Читаем Разные дни войны. Дневник писателя. 1942-1945 годы. полностью

По дороге выясняется, что майор сам не знает ее до конца и что у каких-то домов, чтобы проводить нас к командиру корпуса, должен быть выставлен еще один маяк. Мы останавливаемся около этих домов. Маяка нет. Майор выскакивает из «виллиса» узнавать. Мы минут десять стоим и ждем. Дождь пополам со снегом все хлещет и хлещет. На подводе везут раненых, на передке, нахохлившись, сидит повозочный. И он и раненые мокры до того, что плащ-палатки, которыми они накрылись, из зеленых стали черными, такими черными, что эти люди кажутся мне похожими на угольщиков.

Съежившийся от непогоды солдатик идет навстречу машине. Он сгорбился, нахохлился, на плече у него ручной пулемет, в руке диск. Но, заметив генерала, он подтягивается, делает равнение направо и несколько шагов проходит мимо строевым шагом.

Петров окликает его:

– Какого года?

– Тысяча девятьсот двадцать шестого…

– Молодой, а службу знаешь, – говорит Петров. – Молодец!

– Разрешите идти?

– Иди.

В эту минуту появляется наш майор, и мы вновь едем куда-то дальше, сворачиваем еще один раз, потом другой. Останавливаемся снова у каких-то домов. Майор опять соскакивает с машины, чтобы узнать, где командир корпуса.

Как только он уходит, к нам подбегает молодой, хорошо сложенный старший лейтенант, одетый сугубо по форме, с обычным спутником офицеров связи – планшетом, перевязанным крест-накрест красной резинкой. Он обращается к Петрову и говорит, что выслан генералом сюда, навстречу, на дорогу.

– А где генерал? – спрашивает Петров, не дав ему договорить.

– Недалеко отсюда, два километра, – говорит лейтенант.

– Ехать туда можно?

– Ехать нельзя, товарищ командующий, там потери, обстреливают.

– Что же, что обстреливают? – говорит Петров.

– Имеется много убитых, – говорит лейтенант. – Если меня убьют, это ничего, а вам нельзя ехать туда, товарищ командующий!

– Ну ладно, это не ваше дело, – миролюбиво говорит Петров и делает жест, чтобы водитель трогался.
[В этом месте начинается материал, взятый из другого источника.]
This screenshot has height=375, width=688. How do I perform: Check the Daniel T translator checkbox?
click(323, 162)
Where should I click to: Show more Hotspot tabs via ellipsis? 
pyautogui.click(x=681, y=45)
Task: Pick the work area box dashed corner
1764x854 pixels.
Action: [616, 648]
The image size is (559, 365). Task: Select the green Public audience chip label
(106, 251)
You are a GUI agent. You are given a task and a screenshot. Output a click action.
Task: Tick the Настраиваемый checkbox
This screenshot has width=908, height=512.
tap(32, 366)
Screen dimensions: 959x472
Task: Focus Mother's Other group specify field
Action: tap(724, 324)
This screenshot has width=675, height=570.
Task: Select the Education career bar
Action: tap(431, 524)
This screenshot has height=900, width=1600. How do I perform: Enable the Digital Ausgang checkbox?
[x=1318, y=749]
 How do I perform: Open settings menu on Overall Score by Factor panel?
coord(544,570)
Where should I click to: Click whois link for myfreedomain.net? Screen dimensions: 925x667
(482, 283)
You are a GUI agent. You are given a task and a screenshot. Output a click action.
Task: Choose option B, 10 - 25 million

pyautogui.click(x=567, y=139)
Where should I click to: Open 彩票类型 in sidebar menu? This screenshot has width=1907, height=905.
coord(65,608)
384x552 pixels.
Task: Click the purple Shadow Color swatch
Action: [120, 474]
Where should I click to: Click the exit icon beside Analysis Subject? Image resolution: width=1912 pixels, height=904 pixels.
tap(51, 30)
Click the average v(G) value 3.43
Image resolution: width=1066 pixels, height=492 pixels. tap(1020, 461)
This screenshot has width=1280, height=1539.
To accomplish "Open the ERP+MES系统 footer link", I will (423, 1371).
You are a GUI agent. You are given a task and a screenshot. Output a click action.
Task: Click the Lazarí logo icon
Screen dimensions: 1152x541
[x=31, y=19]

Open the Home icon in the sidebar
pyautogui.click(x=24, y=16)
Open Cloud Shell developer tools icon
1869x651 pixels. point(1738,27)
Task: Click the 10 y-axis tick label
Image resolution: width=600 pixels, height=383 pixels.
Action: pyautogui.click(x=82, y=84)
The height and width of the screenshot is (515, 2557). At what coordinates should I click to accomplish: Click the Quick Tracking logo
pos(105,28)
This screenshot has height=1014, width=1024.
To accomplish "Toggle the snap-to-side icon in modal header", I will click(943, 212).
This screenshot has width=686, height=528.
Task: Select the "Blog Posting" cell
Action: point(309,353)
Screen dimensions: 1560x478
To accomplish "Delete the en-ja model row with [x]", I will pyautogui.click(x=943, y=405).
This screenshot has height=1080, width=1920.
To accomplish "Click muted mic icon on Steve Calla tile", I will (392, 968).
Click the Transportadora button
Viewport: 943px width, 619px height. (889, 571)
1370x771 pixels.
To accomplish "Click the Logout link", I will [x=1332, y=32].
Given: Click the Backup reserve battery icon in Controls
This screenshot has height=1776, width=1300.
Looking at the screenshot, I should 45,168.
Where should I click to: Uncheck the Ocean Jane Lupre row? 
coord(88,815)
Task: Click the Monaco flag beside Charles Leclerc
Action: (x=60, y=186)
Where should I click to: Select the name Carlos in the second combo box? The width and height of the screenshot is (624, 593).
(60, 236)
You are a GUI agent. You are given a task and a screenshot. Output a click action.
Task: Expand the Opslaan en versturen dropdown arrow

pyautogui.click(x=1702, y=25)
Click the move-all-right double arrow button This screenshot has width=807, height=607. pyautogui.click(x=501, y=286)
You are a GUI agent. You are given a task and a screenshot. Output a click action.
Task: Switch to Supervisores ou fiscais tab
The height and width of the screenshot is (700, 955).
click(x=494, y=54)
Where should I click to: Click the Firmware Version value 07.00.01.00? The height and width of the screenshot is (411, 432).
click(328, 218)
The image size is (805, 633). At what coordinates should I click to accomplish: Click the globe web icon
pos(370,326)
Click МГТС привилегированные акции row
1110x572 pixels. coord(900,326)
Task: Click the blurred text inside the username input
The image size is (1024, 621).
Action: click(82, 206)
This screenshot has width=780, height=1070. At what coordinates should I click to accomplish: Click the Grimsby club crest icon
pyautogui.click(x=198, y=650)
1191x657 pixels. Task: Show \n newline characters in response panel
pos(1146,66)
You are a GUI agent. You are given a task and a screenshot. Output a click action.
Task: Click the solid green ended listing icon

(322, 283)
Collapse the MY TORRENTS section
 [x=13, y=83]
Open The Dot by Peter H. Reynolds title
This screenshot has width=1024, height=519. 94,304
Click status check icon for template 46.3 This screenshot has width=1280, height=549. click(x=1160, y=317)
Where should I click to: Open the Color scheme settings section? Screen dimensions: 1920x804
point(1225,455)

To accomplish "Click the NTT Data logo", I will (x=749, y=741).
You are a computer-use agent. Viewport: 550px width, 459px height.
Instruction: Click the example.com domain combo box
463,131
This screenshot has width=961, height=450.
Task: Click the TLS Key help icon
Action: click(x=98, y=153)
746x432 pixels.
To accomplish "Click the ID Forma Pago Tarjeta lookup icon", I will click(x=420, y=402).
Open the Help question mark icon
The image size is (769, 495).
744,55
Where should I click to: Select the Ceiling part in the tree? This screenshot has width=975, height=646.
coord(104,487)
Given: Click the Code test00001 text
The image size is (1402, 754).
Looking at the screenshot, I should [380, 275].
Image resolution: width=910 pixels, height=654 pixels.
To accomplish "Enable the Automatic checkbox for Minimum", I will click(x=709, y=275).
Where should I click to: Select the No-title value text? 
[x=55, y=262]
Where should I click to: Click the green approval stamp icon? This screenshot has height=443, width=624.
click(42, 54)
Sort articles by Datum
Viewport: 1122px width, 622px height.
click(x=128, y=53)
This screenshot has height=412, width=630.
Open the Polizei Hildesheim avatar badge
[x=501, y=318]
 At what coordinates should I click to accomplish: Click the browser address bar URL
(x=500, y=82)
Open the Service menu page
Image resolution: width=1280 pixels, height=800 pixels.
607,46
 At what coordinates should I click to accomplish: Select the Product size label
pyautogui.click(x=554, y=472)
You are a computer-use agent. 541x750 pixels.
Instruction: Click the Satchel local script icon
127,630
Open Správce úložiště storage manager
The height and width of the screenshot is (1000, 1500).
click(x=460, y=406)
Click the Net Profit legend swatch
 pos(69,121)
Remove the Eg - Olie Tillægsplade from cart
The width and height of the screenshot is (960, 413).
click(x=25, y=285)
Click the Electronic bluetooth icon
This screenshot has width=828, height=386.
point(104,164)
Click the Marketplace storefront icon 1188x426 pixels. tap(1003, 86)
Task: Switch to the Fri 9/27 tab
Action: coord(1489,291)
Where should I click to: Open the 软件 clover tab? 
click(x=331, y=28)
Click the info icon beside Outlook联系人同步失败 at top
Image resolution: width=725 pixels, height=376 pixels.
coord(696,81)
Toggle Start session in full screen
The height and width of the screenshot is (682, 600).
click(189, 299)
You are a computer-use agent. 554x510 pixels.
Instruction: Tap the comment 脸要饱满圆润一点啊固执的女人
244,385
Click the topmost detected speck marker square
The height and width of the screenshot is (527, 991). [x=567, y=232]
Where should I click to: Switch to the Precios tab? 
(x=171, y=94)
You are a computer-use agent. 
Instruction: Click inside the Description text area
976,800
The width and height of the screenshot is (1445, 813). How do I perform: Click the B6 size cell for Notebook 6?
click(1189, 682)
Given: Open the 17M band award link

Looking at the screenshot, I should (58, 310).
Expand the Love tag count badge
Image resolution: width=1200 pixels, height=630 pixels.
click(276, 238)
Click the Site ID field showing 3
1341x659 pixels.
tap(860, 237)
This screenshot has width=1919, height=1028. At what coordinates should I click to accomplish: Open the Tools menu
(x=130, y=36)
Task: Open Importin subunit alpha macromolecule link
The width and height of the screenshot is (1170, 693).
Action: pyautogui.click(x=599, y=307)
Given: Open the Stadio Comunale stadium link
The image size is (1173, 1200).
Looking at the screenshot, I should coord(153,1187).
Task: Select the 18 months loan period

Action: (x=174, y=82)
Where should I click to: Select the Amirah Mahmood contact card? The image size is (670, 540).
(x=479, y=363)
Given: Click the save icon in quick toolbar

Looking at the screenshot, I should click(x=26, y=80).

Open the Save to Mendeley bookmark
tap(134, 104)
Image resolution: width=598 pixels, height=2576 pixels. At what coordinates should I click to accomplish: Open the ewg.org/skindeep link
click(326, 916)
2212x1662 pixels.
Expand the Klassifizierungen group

Но в эту секунду возникает перед машиной наш майор с каким-то еще офицером, и выясняется, что произошло недоразумение. Командир корпуса, к которому мы едем, генерал Шмыго, здесь, в соседнем доме, а лейтенант, выскочивший нам навстречу на дороге, послан от командира другого, горнострелкового корпуса генерала Жукова.

Входим в избу. В окне выбито два стекла, но топится печка; мы раздеваемся и греем у нее руки.

Шмыго, небольшого роста, коренастый человек в генеральской папахе и рыжей куртке из американского брезента мехом внутрь, почему-то кажется мне знакомым. То ли я его встречал раньше, то ли мне почему-то кажутся знакомыми все такие же, как я, картавые люди.

Он спокойно и деловито докладывает о положении на участке его корпуса. Петров сидит над картой и проверяет по ней доклад. Выясняется, что за первые восемь часов наступления продвижение корпуса небольшое – от двух с половиной до трех километров. Но, как выражается Шмыго, в последний час он почувствовал у себя на левом фланге намечающийся успех и предлагает ввести там часть своих вторых эшелонов, чтобы развить продвижение.

– Где крепче всего держатся немцы? – спрашивает Петров.

Шмыго показывает по карте где.

– Вот здесь у них сплошные траншеи. Траншеи, траншеи и траншеи. А здесь артиллерийские позиции.

Петров берет карандаш и неожиданно проводит по карте линию от показанных Шмыго участков немецкой обороны на север, к окраине того леса, о боях за который все время шла речь на наблюдательном пункте у Москаленко.

– Ну вот, – уверенно говорит Петров, – теперь ясно, что основной рубеж проходит у них здесь, потом идет сюда, а отсюда выходит к опушке леса. Точно! – и спрашивает у Шмыго: – Сколько вы взяли пленных?

– Пока немного…

– А как ваше мнение, – спрашивает Петров, – вот этот рубеж, в который вы уперлись, здесь сосредоточены их резервы или это просто их вторая линия?

Шмыго колеблется.

– Думаю, что резервы, – говорит он, но в его голосе нет уверенности. Видимо, он еще не решается сделать тот неприятный и для него и для командующего фронтом вывод, что, в сущности, нами преодолена до конца только первая линия, на которой немцы держали меньшую часть войск. А вторая линия, на которую они успели до начала наступления отвести большую часть сил, хотя в какой-то мере и накрыта огнем во время нашей артподготовки, но не подавлена.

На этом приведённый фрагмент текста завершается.